**Information provided**

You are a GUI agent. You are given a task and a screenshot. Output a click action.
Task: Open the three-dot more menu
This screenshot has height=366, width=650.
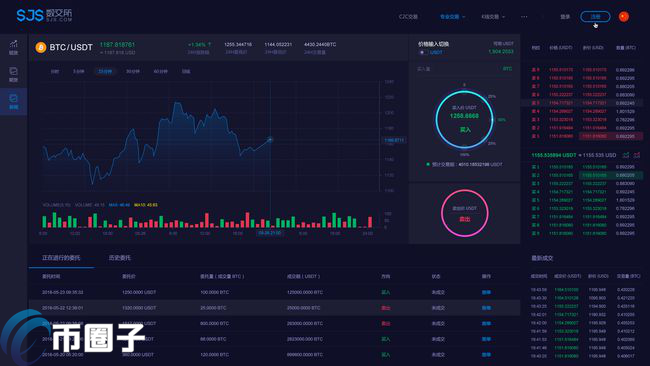coord(524,17)
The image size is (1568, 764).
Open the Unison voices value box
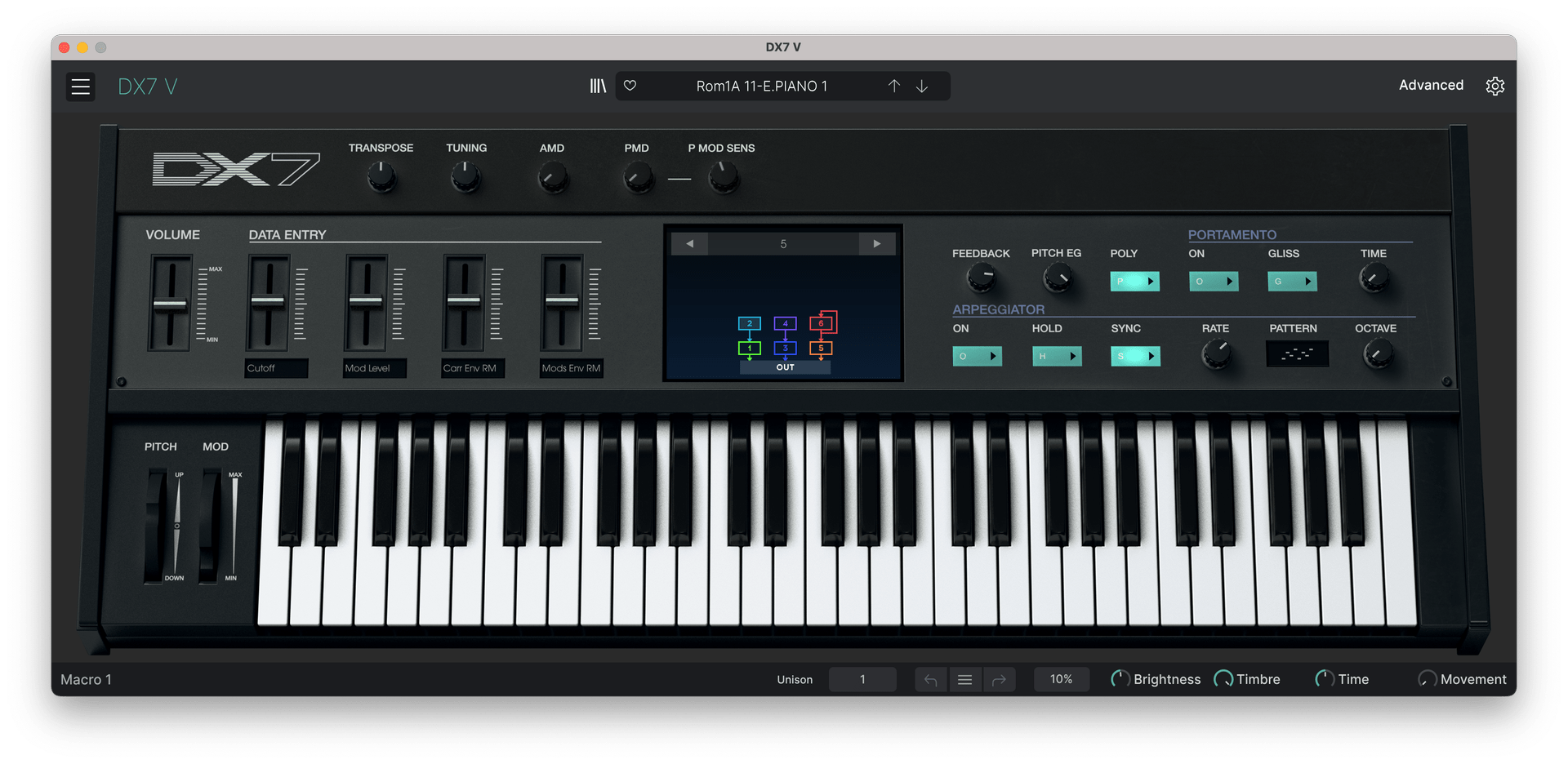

**What you should do**
All of the material above is to be retyped exactly, with no pictures included.

**Result of this task**
You are a GUI agent. You are given a task and a screenshot. Output a click action.
Task: Open the three-dot more menu
This screenshot has height=366, width=650.
coord(524,17)
The image size is (1568, 764).
Open the Unison voices value box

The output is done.